Material for this exercise

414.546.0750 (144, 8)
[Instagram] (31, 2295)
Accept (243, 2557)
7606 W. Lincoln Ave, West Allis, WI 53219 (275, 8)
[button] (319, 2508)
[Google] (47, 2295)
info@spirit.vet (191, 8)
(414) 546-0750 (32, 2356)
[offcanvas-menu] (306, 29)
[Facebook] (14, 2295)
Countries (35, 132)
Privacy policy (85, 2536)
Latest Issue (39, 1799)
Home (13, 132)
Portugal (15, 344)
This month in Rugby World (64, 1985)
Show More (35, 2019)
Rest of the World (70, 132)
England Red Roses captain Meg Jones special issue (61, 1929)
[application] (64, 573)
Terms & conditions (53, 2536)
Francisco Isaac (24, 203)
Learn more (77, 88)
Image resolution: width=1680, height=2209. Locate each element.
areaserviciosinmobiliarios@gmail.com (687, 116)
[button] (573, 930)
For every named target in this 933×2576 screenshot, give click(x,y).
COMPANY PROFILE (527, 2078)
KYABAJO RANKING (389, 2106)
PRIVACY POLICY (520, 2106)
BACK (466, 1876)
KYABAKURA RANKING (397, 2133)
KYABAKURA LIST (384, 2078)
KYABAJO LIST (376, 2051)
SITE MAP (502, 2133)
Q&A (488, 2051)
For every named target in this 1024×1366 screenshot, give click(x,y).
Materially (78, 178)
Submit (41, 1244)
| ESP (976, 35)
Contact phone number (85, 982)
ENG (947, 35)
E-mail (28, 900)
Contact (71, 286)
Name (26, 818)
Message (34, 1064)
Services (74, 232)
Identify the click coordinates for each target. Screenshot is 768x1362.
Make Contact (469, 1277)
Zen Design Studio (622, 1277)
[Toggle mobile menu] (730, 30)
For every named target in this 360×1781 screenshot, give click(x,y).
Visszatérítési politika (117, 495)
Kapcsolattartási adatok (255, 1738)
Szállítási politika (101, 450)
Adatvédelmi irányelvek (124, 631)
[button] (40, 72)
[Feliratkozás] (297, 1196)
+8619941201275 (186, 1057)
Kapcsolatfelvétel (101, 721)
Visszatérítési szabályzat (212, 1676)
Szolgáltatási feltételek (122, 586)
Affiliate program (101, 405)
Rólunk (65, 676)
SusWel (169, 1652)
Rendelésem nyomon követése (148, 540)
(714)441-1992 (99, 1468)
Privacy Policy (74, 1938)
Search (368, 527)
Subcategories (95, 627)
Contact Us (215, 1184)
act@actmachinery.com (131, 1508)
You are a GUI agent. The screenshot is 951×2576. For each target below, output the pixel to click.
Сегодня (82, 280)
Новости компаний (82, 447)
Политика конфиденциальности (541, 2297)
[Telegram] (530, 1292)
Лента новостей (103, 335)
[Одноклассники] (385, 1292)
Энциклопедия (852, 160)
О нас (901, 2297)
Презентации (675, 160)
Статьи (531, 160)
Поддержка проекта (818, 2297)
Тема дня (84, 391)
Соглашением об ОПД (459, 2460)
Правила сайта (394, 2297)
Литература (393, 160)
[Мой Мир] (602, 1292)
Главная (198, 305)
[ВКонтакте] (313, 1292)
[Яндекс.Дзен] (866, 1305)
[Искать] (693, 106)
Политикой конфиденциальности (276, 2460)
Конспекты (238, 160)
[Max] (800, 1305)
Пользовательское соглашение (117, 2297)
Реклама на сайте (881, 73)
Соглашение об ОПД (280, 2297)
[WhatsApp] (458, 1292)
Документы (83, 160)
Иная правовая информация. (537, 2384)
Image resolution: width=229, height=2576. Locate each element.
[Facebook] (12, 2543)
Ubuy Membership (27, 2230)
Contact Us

Exercise objective
Pull out every line holding "click" from the records above, and copy it.

Solution for this problem
For every named target in this 933×2576 screenshot, give click(x,y).
For every named target in this 1024×1366 screenshot, give click(x,y).
Identify the click coordinates for each target. Screenshot is 768x1362.
For every named target in this 360×1781 screenshot, give click(x,y).
You are a GUI agent. The screenshot is 951×2576. For each target below, output the pixel to click.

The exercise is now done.